**Required action 1:** Retype the passage of the metabolic syndrome article between "Today’s topic is" and "developing metabolic syndrome.", inclusive.
**Required action 2:** Continue the metabolic syndrome article from the point where it stops.

Metabolic Syndrome

By Gilda Morales, ANP, DC

Today’s topic is about Metabolic Syndrome, a combination of symptoms that are the precursors to type 2 diabetes and heart disease in adults.  The presence of 3 or more of the following symptoms are required to be present to make the diagnosis of Metabolic Syndrome: 1) obesity, which is defined as a BMI greater than97%, 2) low HDL cholesterol, which is considered the “good” cholesterol, 3) elevated triglycerides, 4) hypertension, 5) high blood sugar, greater than 100 mg/dl or 6) two-hour glucose tolerance test greater than 140 mg/dl.

There are also several risk factors that can predict when someone may develop metabolic syndrome, including obesity, family history of heart disease, and family history of heart disease.  However, patients that have polycystic ovarian syndrome, nonalcoholic fatty liver disease and sleep apnea are also at greater risk of developing metabolic syndrome.

Obese patients may not have any symptoms, but may have the syndrome and they may complain of easy and rapid weight gain, excessive hunger, tiredness, headaches, darkening of the neck and axillae, a condition called acanthosis nigricans, and nocturia, or having to get up to void multiple times at night.

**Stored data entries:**

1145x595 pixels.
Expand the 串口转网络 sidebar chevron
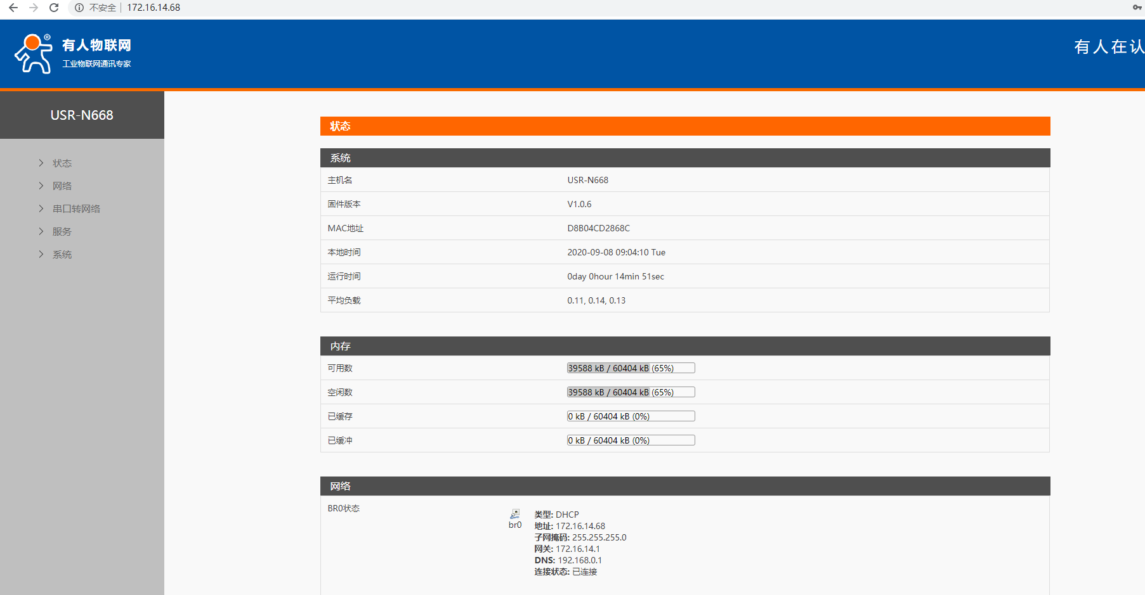pyautogui.click(x=41, y=208)
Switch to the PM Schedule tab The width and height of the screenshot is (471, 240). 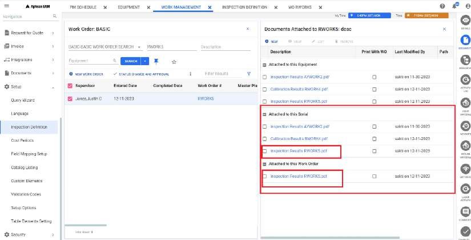coord(83,9)
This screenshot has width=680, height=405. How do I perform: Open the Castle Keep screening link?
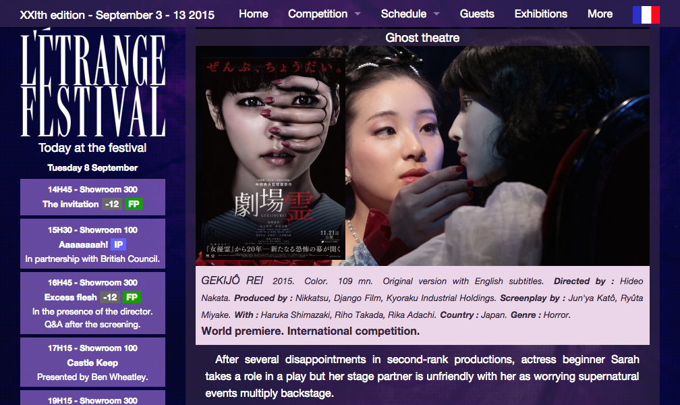coord(92,362)
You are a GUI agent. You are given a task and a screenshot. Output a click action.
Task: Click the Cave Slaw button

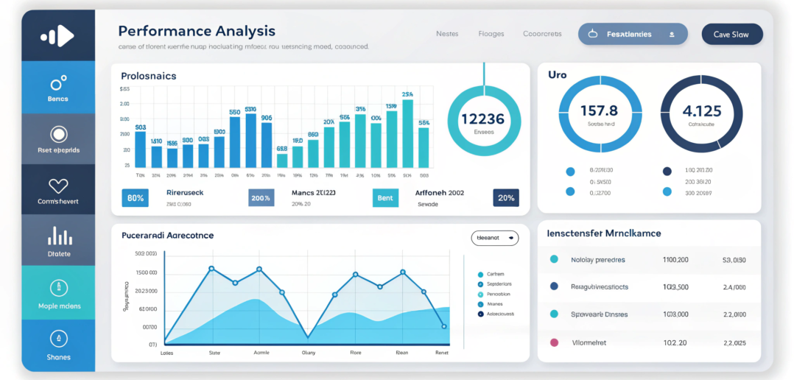731,34
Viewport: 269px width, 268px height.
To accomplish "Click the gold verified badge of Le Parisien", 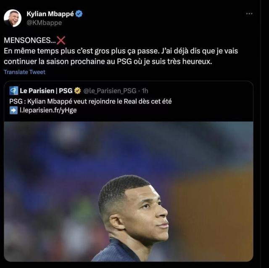I will tap(77, 90).
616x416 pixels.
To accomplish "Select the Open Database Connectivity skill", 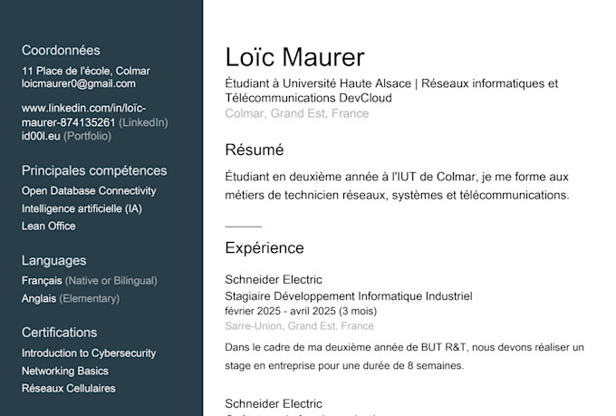I will point(89,190).
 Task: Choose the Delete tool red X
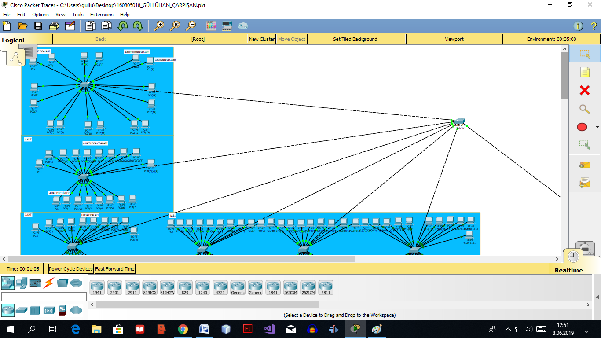tap(584, 90)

**Written reply 1:**
Today’s topic is about Metabolic Syndrome, a combination of symptoms that are the precursors to type 2 diabetes and heart disease in adults.  The presence of 3 or more of the following symptoms are required to be present to make the diagnosis of Metabolic Syndrome: 1) obesity, which is defined as a BMI greater than97%, 2) low HDL cholesterol, which is considered the “good” cholesterol, 3) elevated triglycerides, 4) hypertension, 5) high blood sugar, greater than 100 mg/dl or 6) two-hour glucose tolerance test greater than 140 mg/dl.

There are also several risk factors that can predict when someone may develop metabolic syndrome, including obesity, family history of heart disease, and family history of heart disease.  However, patients that have polycystic ovarian syndrome, nonalcoholic fatty liver disease and sleep apnea are also at greater risk of developing metabolic syndrome.

**Written reply 2:**
Treatment for this syndrome includes lifestyle changes and the diabetes medication, Metformin, which can prevent the development of full-blown diabetes.  The main lifestyle change, which has to be undertaken, is diet.  The patient must limit the intake of sugar, especially in sugared beverages, increase fruits, vegetables, fruits, whole grains and protein, and control portions size of junk food. There should also be increased physical activity, and limit sedentary activities, such as watching TV to no more than two hours per day.  Cholesterol statin medications should also be considered in patients whose LDL or “bad” cholesterol is greater than 190 mg/dl.